Bertemu Titiek Soeharto, Wali Kota Respati Siapkan Sekolah Unggulan Solo Berorientasi Beasiswa Internasional

oleh
oleh

SOLO, MettaNEWS — Wali Kota Surakarta, Respati Ardi, memaparkan strategi penguatan Sekolah Unggulan berbasis kompetensi guru dan pelajar saat bertemu dengan Titiek Soeharto dalam peresmian Patung Soeharto di Mako Brigif 6/TSB/2 Kostrad, Minggu (1/3/2026).

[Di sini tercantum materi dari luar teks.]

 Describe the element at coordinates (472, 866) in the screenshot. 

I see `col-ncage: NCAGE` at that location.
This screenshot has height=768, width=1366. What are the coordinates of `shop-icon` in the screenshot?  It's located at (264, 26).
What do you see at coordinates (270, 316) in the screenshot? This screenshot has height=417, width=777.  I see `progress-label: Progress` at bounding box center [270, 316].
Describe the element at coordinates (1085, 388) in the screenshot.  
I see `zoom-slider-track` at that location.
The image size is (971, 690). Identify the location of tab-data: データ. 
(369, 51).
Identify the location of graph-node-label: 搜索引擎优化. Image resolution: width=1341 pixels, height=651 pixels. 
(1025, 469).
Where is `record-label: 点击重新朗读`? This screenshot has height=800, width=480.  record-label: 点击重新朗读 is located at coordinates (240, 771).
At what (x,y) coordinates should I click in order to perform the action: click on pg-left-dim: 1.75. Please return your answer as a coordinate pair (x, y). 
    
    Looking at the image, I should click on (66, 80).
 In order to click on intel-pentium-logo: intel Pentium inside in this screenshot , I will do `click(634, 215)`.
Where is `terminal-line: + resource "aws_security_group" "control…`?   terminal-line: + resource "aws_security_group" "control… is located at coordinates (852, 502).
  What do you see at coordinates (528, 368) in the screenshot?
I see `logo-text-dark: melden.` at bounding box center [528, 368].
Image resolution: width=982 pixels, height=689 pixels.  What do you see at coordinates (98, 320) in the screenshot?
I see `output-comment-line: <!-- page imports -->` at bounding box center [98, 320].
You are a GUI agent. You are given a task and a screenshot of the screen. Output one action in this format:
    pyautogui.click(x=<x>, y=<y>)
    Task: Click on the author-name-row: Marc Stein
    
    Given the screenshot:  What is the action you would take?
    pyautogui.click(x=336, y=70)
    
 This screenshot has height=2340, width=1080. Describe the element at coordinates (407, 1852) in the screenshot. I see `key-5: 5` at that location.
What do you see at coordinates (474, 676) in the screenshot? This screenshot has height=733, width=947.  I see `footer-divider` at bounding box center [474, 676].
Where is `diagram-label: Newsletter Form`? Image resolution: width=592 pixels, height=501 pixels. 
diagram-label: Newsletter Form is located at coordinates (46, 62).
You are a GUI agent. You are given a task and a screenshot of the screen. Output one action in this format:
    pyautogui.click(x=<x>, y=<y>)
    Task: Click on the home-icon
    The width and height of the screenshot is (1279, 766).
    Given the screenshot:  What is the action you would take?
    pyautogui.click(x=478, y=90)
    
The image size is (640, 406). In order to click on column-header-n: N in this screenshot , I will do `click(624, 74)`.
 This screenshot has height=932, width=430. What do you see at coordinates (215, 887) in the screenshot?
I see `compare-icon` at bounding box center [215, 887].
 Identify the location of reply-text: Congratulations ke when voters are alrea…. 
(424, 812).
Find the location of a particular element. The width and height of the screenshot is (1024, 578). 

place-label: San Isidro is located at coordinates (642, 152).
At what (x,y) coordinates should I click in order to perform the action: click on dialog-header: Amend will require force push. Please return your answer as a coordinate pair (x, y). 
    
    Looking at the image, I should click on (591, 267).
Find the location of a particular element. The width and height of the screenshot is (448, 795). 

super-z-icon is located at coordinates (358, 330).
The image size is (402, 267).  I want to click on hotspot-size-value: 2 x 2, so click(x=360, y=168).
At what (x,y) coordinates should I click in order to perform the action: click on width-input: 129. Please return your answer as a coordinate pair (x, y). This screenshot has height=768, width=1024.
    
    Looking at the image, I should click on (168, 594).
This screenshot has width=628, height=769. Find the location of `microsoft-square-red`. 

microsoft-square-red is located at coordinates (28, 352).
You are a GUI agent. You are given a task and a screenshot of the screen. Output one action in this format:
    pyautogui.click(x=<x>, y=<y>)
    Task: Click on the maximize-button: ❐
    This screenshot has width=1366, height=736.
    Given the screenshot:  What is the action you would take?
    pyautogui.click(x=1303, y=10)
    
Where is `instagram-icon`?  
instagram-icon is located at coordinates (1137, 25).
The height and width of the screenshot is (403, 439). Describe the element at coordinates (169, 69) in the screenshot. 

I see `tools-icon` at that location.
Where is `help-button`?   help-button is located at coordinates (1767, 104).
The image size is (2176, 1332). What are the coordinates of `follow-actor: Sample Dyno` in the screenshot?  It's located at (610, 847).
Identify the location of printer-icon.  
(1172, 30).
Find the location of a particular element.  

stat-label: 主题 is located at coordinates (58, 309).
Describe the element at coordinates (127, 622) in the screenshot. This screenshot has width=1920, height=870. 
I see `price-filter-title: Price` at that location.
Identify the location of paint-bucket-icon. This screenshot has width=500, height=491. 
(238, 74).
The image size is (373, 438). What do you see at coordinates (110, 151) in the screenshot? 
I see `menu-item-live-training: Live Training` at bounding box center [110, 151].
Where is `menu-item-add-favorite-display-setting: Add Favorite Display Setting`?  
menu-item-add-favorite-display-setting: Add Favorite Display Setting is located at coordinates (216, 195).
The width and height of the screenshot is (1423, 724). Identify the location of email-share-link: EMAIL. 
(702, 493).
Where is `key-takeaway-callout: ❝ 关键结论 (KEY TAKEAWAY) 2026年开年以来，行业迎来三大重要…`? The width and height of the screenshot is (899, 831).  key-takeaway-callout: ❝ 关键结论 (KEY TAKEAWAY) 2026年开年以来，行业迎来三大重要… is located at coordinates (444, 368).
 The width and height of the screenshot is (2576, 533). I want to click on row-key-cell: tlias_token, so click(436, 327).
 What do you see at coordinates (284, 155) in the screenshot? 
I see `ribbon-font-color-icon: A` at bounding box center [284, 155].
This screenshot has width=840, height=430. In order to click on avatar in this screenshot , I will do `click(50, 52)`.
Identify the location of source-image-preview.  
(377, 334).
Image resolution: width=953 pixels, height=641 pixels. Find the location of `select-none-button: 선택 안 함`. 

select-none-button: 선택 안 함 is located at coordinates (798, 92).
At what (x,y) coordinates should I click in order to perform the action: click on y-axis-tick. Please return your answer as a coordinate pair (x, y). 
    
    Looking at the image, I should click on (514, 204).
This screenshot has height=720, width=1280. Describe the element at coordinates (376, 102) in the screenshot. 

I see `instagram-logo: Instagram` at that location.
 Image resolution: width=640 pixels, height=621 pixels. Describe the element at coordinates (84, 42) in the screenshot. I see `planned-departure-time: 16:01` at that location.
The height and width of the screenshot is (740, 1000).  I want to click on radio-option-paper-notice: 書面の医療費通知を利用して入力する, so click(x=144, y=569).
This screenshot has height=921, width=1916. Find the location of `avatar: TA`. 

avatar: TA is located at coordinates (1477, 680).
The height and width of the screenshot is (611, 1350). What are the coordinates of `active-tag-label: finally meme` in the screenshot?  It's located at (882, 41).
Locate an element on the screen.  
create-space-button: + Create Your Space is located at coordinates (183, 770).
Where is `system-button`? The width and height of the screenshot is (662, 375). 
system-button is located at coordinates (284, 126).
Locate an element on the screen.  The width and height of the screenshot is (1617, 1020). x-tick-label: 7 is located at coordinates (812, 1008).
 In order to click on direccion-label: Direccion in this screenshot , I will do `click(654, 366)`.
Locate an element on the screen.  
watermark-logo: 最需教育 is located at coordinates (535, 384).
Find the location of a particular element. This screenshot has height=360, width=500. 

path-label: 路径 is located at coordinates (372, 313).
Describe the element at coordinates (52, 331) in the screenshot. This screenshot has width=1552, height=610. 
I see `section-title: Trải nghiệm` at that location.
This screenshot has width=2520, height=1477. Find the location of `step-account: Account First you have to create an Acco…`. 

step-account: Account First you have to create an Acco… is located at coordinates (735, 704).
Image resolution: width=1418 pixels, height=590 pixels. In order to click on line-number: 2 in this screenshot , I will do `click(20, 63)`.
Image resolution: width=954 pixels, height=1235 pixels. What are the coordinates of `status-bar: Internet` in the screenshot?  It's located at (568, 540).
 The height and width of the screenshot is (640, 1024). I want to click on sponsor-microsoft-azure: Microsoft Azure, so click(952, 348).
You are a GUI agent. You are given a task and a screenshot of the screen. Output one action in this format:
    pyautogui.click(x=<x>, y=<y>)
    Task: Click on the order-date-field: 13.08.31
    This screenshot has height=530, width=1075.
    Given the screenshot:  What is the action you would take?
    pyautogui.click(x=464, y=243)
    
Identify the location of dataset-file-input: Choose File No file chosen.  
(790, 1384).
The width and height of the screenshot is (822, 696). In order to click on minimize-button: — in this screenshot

Dalam kesempatan tersebut, Respati menjelaskan bahwa program pendidikan di Kota Solo diarahkan untuk membuka peluang beasiswa bagi siswa berprestasi hingga ke luar negeri. Salah satu targetnya adalah akses menuju program beasiswa ASEAN di Singapura yang dikenal dengan kualitas pendidikan tinggi dan pembiayaan penuh.

“Yang kami usulkan untuk sekolah program khusus kebangsaan ini ada di SMP 24 dan 25 yang ada di Kota Barat. Kedua SMP ini cukup strategis di tengah kota dan menjadi rujukan murid-murid, tidak hanya warga Solo tetapi juga Solo Raya,” jelasnya.

Menurut Respati, program khusus ini nantinya akan memfasilitasi siswa berprestasi agar dapat melanjutkan pendidikan melalui jalur beasiswa, termasuk ke Sekolah Garuda serta sekolah unggulan di dalam dan luar negeri.

“Harapannya ini bisa memfasilitasi warga Solo dan Solo Raya yang memiliki prestasi unggulan. Program ini bertujuan untuk beasiswa masuk ke sekolah unggulan di Indonesia maupun luar negeri,” tambahnya.

Respati mengaku senang karena gagasan tersebut mendapat tanggapan positif dari Titiek Soeharto. Ke depan, Pemkot Solo akan melakukan koordinasi intensif dengan PGRI dan Dinas Pendidikan untuk mematangkan konsep program.

“Beliau menyampaikan setuju dengan hal tersebut dan ingin membahas lebih lanjut di forum yang lebih baik. Kami akan segera berkomunikasi intens melalui Dinas Pendidikan dan PGRI,” ungkapnya.

Di sisi lain, Respati menegaskan komitmen Pemerintah Kota Solo dalam menjaga kesejahteraan guru. Ia memastikan hak-hak tenaga pendidik tetap terpenuhi sebagai bagian dari penguatan kualitas pendidikan.

Sementara itu, Kepala Dinas Pendidikan Solo, Dwi Ariyatno, menjelaskan program Sekolah Unggulan ditargetkan mulai direalisasikan pada Juni 2026 atau tahun ajaran baru. Sejumlah persiapan telah dilakukan, mulai dari penyusunan regulasi, seleksi guru, hingga rehabilitasi gedung sekolah.

“Pak Wali ingin mencari anak-anak potensial dengan kecerdasan tertentu yang akan disekolahkan dalam program khusus. Metode pembelajaran akan disesuaikan untuk mengasah potensi mereka,” ujarnya.

Proses penerimaan siswa akan berbasis potensi dan prestasi. Selama tiga tahun pendidikan, peserta program akan mendapatkan akses pembelajaran berkualitas dengan dukungan sarana dan prasarana memadai.

“Targetnya memiliki daya saing di tingkat internasional, termasuk bersaing di level ASEAN Scholarship. Prioritasnya dari kelompok menengah ke bawah agar mereka yang punya potensi tetap memiliki kesempatan yang sama untuk berkembang,” pungkas Dwi.